§ **EXERCISE PROMPT**: For the data below, give again exactly the lines from the one containing "Task: Open the" through the one containing "This screenshot has width=632, height=671.", both ends included, and no others.

--

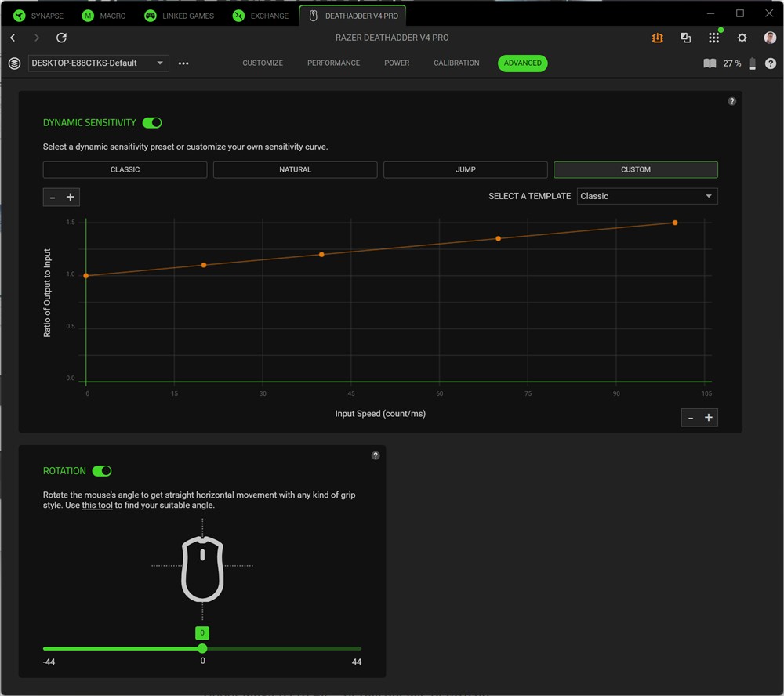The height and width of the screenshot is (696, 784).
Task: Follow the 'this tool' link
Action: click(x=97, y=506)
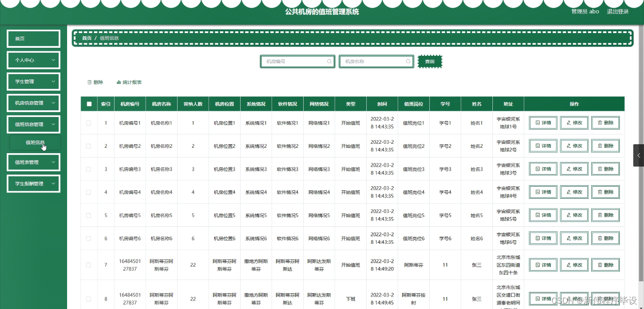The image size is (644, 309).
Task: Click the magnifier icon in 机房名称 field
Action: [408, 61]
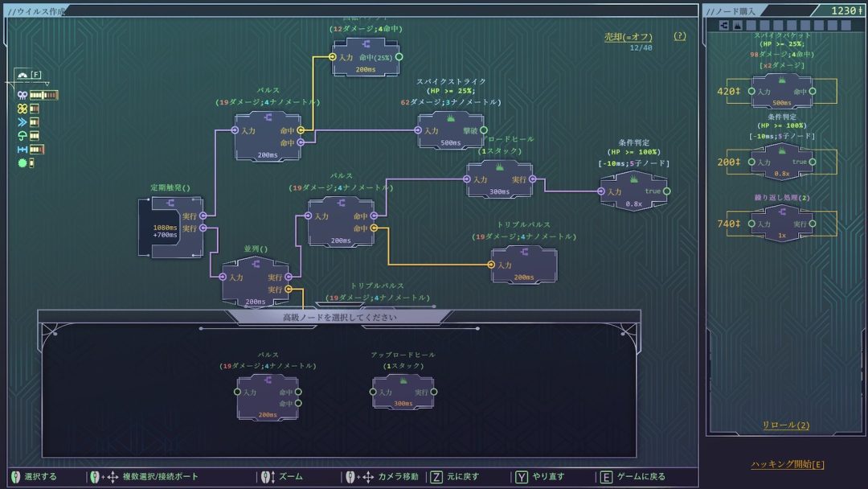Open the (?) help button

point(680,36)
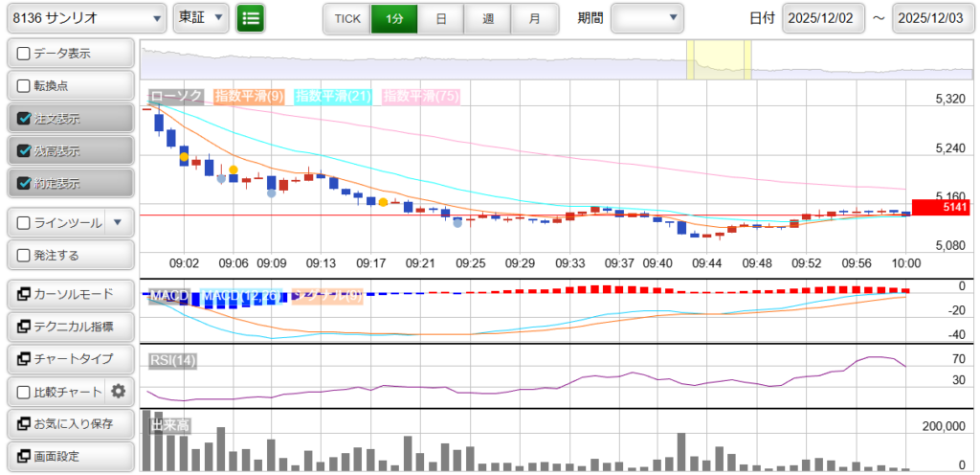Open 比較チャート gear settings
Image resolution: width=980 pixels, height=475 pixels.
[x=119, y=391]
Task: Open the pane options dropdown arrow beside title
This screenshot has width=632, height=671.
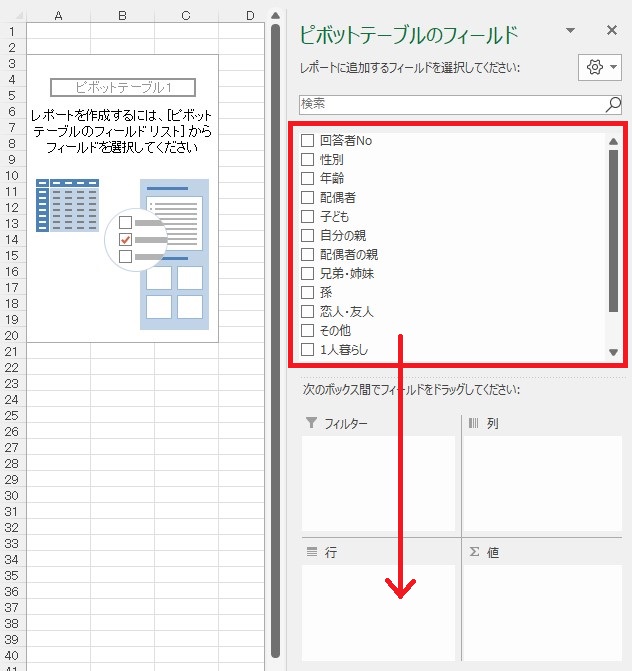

--

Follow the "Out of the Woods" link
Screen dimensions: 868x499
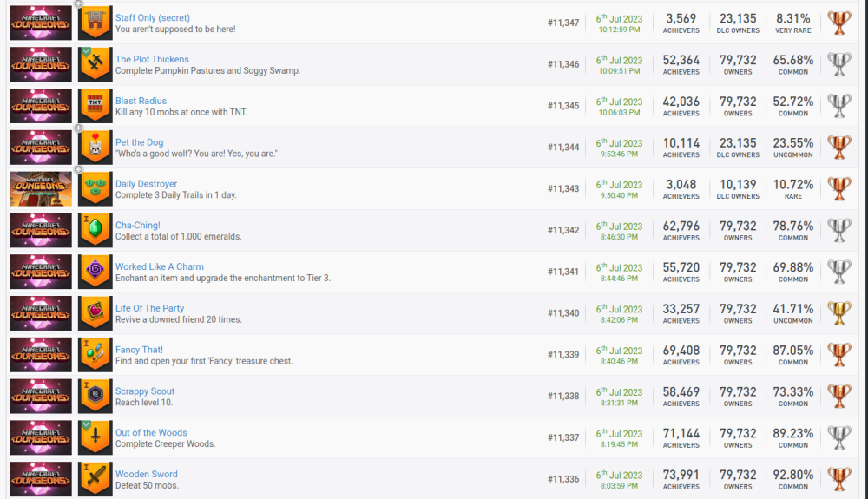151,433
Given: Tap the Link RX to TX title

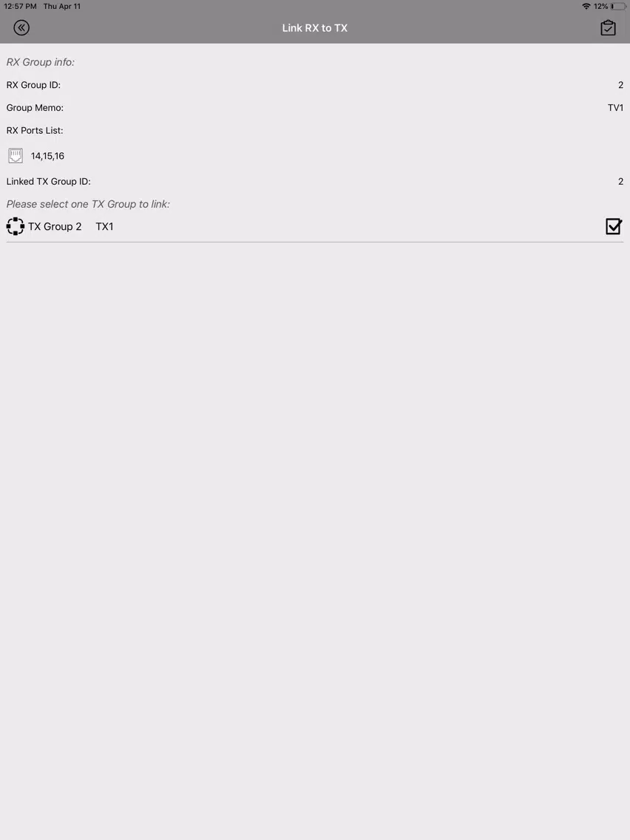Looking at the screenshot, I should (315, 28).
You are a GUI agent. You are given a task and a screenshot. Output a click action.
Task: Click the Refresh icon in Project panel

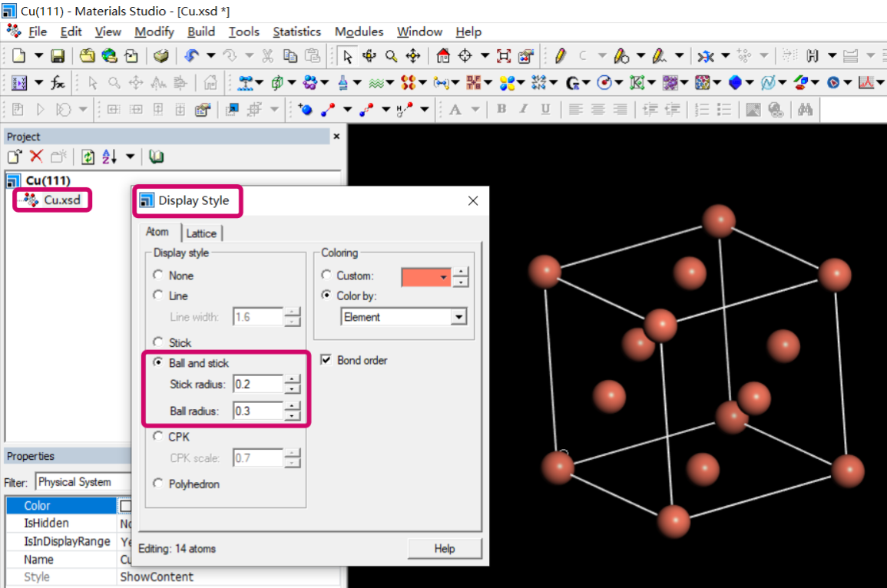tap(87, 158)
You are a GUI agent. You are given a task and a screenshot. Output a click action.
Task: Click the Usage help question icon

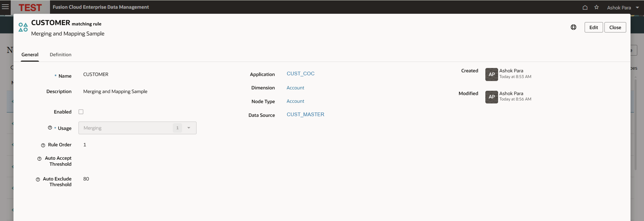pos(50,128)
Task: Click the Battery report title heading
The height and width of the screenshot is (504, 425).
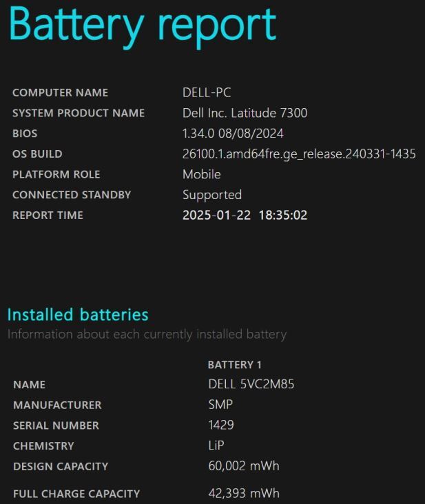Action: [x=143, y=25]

--

§ **RESULT BELOW**:
Task: Open the pane options dropdown arrow beside title
This screenshot has width=632, height=671.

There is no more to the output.